Forstgenetiker am Werk
Ein Plädoyer für die akribische Auswahl von Baumarten hielt Dr. Kurt Ramskogler. Stabile Bestände seien einerseits das Ergebnis selektiven Waldbaus, der unter anderem auf der behutsamen Auswahl der Herkünfte von Pflanzmaterial sowie auf dem Saatgut ausgewählter Erntebäume abstellt, erklärte der Lieco-Geschäftsführer. „Besonders in Ostösterreich nehmen fremde Provenienzen unter Baumarten zu“, fügte er hinzu.Andererseits sprach sich Ramskogler auch für Merkmalsverbesserungen im Wege einer Genreparatur aus.

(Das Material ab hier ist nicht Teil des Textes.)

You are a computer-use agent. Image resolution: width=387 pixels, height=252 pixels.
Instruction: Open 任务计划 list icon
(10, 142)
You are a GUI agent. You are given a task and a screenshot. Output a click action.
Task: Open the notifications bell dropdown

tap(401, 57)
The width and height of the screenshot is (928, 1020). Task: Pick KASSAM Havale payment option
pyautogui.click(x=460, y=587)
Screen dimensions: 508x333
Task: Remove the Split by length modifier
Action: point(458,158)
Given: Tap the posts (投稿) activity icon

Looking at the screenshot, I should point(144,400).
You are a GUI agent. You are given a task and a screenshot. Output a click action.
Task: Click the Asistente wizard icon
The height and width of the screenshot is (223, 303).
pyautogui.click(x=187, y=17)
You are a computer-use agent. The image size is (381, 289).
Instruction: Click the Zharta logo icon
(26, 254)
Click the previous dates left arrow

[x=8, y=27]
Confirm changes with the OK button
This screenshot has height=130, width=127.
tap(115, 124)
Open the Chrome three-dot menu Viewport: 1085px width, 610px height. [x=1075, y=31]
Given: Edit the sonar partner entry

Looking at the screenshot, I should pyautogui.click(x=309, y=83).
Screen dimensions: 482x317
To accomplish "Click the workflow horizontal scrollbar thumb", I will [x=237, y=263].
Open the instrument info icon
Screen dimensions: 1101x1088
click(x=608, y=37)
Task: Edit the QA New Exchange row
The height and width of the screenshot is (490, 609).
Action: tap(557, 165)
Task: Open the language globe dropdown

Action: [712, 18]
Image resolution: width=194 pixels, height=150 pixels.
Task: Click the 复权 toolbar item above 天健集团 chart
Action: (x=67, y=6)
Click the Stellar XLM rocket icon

Austriebszeitpunkt, Holzfaserlänge, Geradschaftigkeit, Drehwuchs und Holzdichte seien vorwiegend genetisch festgelegt, Höhen- und Durchmesserwachstum primär standortsbedingt, erklärte er. In Irland wurde etwa unter anderem durch Klonung und anschließende Stecklingsvermehrung die Umtriebszeit bei Sitka-Fichten auf unter 40 Jahre verkürzt und Produktivitätssteigerungen von rund 20 % wurden erzielt. „Heute ist der ehemalige Holz-Nettoimporteur ein Nettoexporteur mit Großbritannien als Hauptabsatzmarkt.“ In Nordamerika werden durch kontrollierte Massenbestäubung und Züchtungen über somatische Embryogenese signifikante Steigerungen der Holzmasse gegenüber offen bestäubten Beständen erreicht. Die Schweden wiederum peilen über geklontes Plantagesaatgut Zuwachssteigerungen von bis zu 35 % an. „Polen verfügt über rund 62.000 ha – davon 2000 ha klonale – Samenplantagen, Österreich gerade mal über 121 ha“, bedauerte Ramskogler. „Die richtige Genetik und Herkunft entscheiden über Qualität, Stabilität und Vitalität unserer Bestände und somit auch über den Holzerlös – erst recht in Zeiten des Klimawandels“, resümierte er.
Vernetzte Totholzbewohner
Demgegenüber diametral war der Ansatz des Umweltschützers Dr. Bernhard Kohler. Er postulierte ein vernetztes System urwaldähnlicher Inseln auf der Fläche sowie forstliche Refugien, in denen bedrohte Arten überleben können und sich „die Evolution selbst genetisch auf das einstellen kann, was uns klimatisch erwartet“.Entscheidend sei, dass gefährdete Käfer, Flechten, Moose und Pilze erst ab einem gewissen Schwellenwert an im Wald verfügbarem Totholz degressiv zunehmen. „Die derzeitige Politik, auf der gesamten Fläche den Totholzanteil von 8 auf 10 m³ anheben zu wollen, bringt daher rein gar nichts“, betonte Kohler. Ab einem Totholzanteil von 40 m³ werde Bewirtschaftung schwierig, gab Kohler zu. „Ganz ohne Außer-Nutzung-Stellung von Teilflächen – etwa in Natura 2000-Beständen – werden wir nicht auskommen.“
Heftig, aber fair
Bei der Plantagen-Forstwirtschaft, den derzeit die Schweden verfolgten, werde ihm „schlecht“, so Kohler in der anschließenden Diskussion. Die in diesem skandinavischen Land aus Nordamerika eingeführte Pinus contorta brenne sehr leicht und bringe viele Schädlinge mit sich, deren Auswirkungen noch nicht abschätzbar seien.Die Repliken der anwesenden Forstleute auf Kohlers Vorschläge waren durchaus heftig. Weder respektiere der WWF Eigentümerstrukturen, noch verstehe er die multifunktionale Waldwirtschaft, lautete der Vorwurf. Wenn auch Konflikte in Graz unaufgelöst blieben: Sachliche Differenzen mündeten erkennbar keineswegs in persönliche und die Gesprächsbasis zwischen den Kontrahenten darf weiterhin als trittfest bezeichnet werden.